Près de 50 ans après le début de la mobilisation contre la centrale nucléaire de Plogoff, huit militants de l’époque racontent leur participation à ce combat victorieux.

Plogoff (Finistère), reportage

La victoire de Plogoff, racontée par celles et ceux qui l’ont vécue. De 1974 à 1981, la population de la pointe du Finistère a lutté contre un projet de centrale nucléaire qui devait être construite sur cette petite commune. Elle obtint gain de cause le 12 décembre 1981. Près de quarante-deux ans plus tard, huit de celles et ceux qui se sont engagés reviennent sur leur combat.

© Louise Allain / Reporterre


  • Jean Moalic, 70 ans, Mahalon

    Jean Moalic. © Nicolas Gallon / Contextes / Reporterre

« J’ai été très tôt sensible à la protection de la nature. Fin 1974, quand on a ouï dire du projet de centrale, on a créé le Comité régional d’information nucléaire (Crin) du Cap-Sizun. L’année suivante, on a lancé l’association Evit Buhez Ar C’hap (Pour la vie dans le Cap), avant la naissance du comité de défense Plogoff, en 1976.

En 1978, quand la ville a été retenue pour installer la centrale [d’autres communes avaient été pressenties], la mobilisation a pris une autre ampleur, des comités locaux ont été créés partout dans la région. Du 31 janvier au 14 mars 1980 a eu lieu l’enquête d’utilité publique — la veille du lancement de l’enquête, le maire de Plogoff avait brûlé les dossiers devant la mairie !

Cela a été le début des “messes de cinq heures” : chaque jour, à 17 h, les gardes mobiles qui surveillaient les camions où se déroulait l’enquête publique [appelés les mairies annexes] quittaient leur position. Cela donnait lieu à des manifestations et à des heurts entre les policiers et les manifestants. Le 29 février reste pour nous le “vendredi noir” : des gendarmes parachutistes avaient arrêté une quinzaine de personnes. Pour les soutenir, des militants étaient venus au tribunal avec des lance-pierres autour du cou !

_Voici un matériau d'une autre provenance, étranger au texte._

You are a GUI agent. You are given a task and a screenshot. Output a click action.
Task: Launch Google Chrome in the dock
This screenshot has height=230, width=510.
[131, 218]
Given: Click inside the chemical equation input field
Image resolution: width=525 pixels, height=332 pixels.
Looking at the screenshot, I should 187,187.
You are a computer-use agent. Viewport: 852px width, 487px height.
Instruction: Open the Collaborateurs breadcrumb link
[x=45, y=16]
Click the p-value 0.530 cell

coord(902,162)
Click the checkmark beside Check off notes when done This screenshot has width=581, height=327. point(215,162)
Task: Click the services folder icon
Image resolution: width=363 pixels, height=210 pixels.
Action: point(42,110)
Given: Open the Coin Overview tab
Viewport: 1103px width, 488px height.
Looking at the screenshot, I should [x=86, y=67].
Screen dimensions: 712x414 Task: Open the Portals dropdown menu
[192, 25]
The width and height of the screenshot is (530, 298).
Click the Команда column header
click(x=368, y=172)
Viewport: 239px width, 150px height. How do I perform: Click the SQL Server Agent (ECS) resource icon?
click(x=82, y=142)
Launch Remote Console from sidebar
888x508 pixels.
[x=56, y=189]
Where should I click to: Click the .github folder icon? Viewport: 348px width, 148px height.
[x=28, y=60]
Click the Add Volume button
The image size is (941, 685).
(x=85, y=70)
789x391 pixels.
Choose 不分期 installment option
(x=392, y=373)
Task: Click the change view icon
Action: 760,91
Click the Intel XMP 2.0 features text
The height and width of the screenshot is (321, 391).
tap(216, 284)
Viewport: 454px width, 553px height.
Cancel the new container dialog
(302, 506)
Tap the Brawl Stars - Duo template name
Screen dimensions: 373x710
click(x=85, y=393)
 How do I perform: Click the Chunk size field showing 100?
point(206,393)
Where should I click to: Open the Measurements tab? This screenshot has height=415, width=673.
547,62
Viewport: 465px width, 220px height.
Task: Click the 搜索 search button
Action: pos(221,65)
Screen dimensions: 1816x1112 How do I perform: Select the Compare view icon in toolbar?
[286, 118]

Sur le site de Feunteun Aod, tous les pitons rocheux devaient être dynamités pour préparer l’installation de la centrale. © Nicolas Gallon / Contextes / Reporterre

Fin 1980, le décret d’utilité publique du projet a été pris. On a alors misé sur la présidentielle de 1981, et on s’est mis à faire de la politique ! On avait aussi des liens avec le volcanologue Haroun Tazieff, qui était opposé au nucléaire civil. Or, il soutenait la candidature de Mitterrand… qui a annoncé qu’il n’y aurait pas de centrale à Plogoff s’il était élu. Ce fut le cas, mais, hélas, il a poursuivi par ailleurs son programme nucléaire.

Après cette période, j’ai fait un burn-out. Mais je continue aujourd’hui à militer au travers de l’association Plogoff, mémoire d’une lutte. Je retiens aussi que nul n’avait parié sur notre victoire à Plogoff. Cela donne espoir, même si la criminalisation des mouvements écologistes aujourd’hui est effrayante. »


  • Arlette Le Corre, 69 ans, Plogoff

    Arlette Le Corre, fille de marin, femme de marin. © Nicolas Gallon / Contextes / Reporterre

« Les femmes ont eu un rôle très important : à Plogoff, beaucoup d’hommes étaient marins-pêcheurs et étaient souvent en mer. Pendant l’enquête d’utilité publique, les femmes allaient tous les jours se planter devant les cordons de gardes mobiles qui surveillaient les mairies annexes.

J’avais 26 ans, j’y allais avec ma mère. Il y avait aussi des grands-mères qui disaient aux policiers : “Si vous étiez mon petit-fils, je n’aimerais pas vous voir là !” On les harcelait ! Les femmes étaient très débrouillardes et courageuses.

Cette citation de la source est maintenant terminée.